[DATA FOR THIS TASK Boundary: Start]

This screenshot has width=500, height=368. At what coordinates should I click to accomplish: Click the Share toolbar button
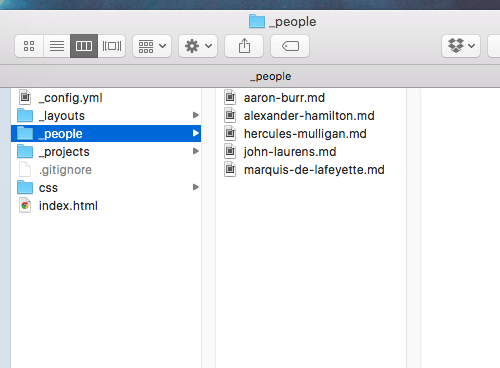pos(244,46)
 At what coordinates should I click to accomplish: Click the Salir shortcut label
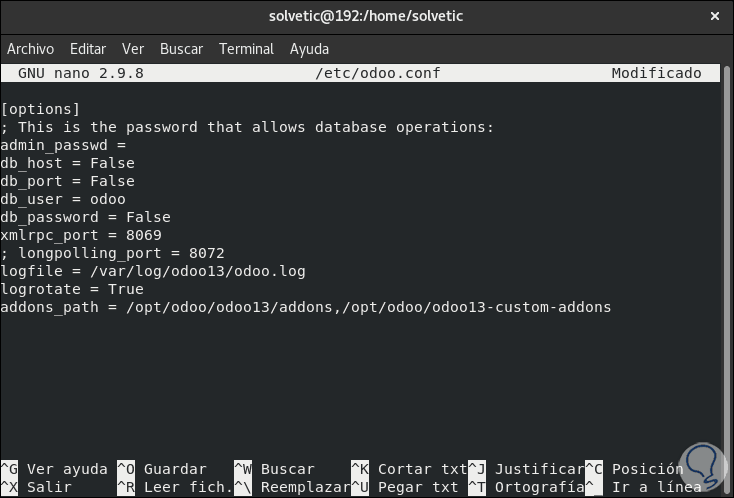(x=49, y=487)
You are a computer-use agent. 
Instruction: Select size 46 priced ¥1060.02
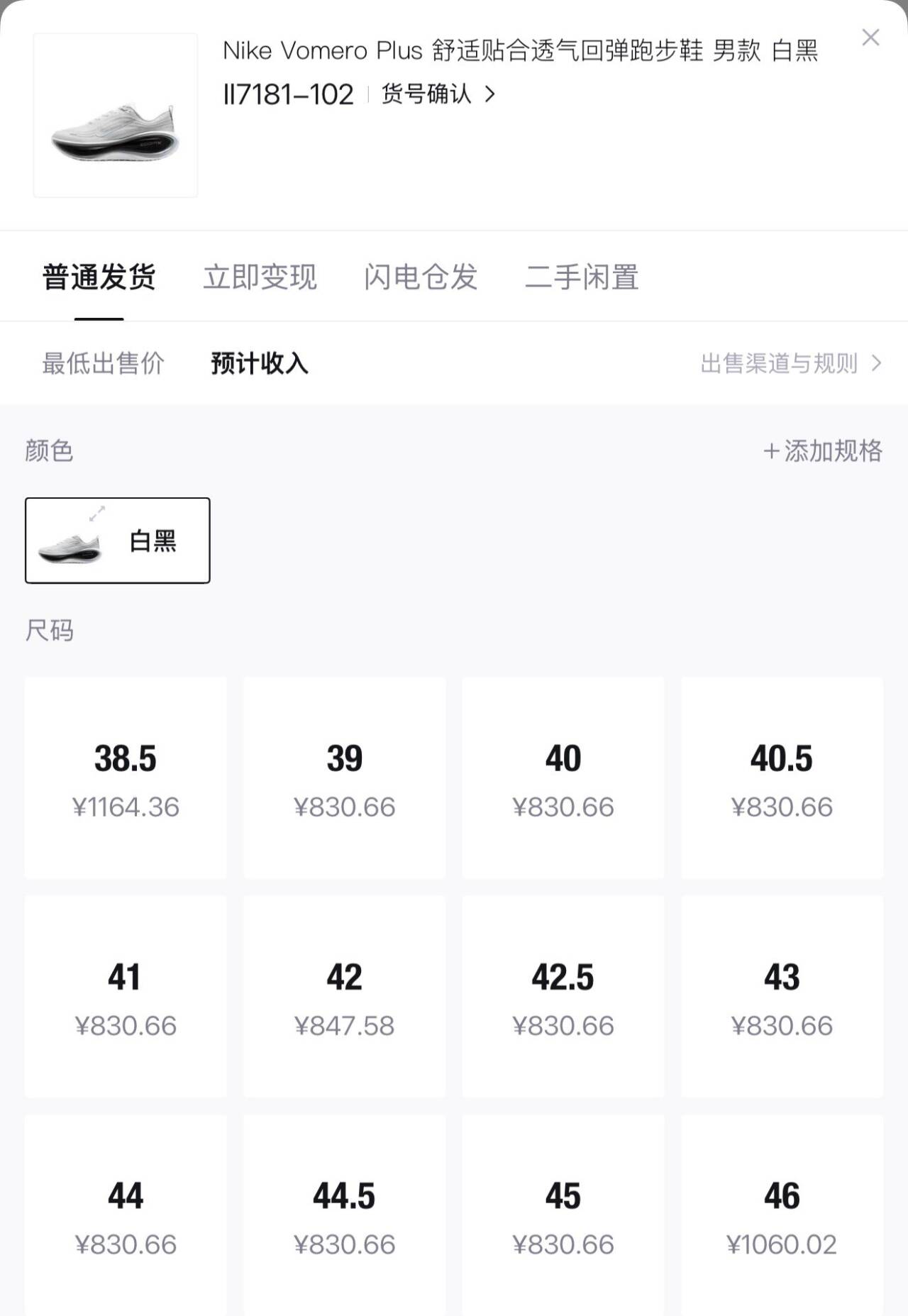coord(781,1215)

[DATA FOR THIS TASK Boundary: End]

### WHAT IS NEEDED
Exact reproduction of the entries above is required, with pictures excluded.

### EXERCISE RESPONSE
This screenshot has width=500, height=368. At what coordinates should I click to accomplish: Click the Share toolbar button
pos(244,46)
 At what coordinates should I click to accomplish: Click the Salir shortcut label
(x=49, y=487)
You are a computer-use agent. 
Instruction: Select size 46 priced ¥1060.02
coord(781,1215)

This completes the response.